---- Excerpted data
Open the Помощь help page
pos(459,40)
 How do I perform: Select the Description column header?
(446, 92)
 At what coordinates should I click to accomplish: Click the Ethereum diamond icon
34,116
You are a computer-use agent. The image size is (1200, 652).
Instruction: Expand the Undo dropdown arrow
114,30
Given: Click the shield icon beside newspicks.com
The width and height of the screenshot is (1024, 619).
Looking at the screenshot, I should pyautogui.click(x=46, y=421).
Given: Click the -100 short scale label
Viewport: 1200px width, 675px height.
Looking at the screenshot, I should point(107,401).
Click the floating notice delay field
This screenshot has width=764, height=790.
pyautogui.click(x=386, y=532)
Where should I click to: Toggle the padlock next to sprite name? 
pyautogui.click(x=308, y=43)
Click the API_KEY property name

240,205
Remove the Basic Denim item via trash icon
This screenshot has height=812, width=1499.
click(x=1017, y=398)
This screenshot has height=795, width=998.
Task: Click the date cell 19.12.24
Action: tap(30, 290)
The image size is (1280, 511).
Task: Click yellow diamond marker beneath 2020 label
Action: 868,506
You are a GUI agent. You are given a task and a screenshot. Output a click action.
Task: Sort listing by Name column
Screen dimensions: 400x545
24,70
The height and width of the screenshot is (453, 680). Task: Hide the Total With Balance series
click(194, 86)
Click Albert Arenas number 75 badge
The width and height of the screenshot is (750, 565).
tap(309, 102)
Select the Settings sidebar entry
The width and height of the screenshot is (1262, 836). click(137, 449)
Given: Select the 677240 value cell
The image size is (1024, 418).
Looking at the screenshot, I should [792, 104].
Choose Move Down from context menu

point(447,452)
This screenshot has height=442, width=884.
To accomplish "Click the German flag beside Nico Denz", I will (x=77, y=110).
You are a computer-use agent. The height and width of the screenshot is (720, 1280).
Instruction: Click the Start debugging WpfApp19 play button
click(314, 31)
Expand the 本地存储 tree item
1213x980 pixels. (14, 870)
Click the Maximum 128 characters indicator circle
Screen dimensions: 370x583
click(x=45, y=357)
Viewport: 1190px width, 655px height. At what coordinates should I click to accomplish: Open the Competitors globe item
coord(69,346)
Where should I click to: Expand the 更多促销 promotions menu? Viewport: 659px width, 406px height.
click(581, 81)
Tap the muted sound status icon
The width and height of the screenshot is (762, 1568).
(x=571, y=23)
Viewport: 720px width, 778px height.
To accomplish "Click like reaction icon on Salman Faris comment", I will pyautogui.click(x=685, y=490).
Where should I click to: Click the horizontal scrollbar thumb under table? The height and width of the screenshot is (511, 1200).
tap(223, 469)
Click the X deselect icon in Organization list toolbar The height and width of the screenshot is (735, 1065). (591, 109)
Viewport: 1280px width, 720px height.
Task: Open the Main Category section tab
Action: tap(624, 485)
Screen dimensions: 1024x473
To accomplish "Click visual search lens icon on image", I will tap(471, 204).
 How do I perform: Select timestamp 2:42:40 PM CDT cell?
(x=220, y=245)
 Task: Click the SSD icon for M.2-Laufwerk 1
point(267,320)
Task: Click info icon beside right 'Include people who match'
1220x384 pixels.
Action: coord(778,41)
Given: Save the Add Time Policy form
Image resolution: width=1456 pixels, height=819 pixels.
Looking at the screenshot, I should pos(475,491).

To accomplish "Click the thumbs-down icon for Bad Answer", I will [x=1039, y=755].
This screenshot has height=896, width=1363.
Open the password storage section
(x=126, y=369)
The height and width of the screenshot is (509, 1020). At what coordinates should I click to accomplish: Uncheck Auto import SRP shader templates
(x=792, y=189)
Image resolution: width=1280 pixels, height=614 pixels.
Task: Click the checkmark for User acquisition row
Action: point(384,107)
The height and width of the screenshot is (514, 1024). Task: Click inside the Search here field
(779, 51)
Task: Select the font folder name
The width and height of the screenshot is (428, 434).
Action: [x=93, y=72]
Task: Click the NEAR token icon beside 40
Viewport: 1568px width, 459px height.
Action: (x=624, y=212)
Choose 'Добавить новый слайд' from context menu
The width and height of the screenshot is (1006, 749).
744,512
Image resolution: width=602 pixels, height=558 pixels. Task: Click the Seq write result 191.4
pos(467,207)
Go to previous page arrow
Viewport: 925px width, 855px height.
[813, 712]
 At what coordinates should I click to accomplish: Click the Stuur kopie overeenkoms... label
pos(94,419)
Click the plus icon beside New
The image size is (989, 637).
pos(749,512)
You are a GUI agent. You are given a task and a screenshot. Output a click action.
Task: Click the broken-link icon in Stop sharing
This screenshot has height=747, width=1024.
--------
■ **Your objective**
Take from the entries every line that has the string "computer".

■ **Solved problem**
You are a computer-use agent. The image size is (1200, 652).
You are a computer-use agent. The height and width of the screenshot is (720, 1280).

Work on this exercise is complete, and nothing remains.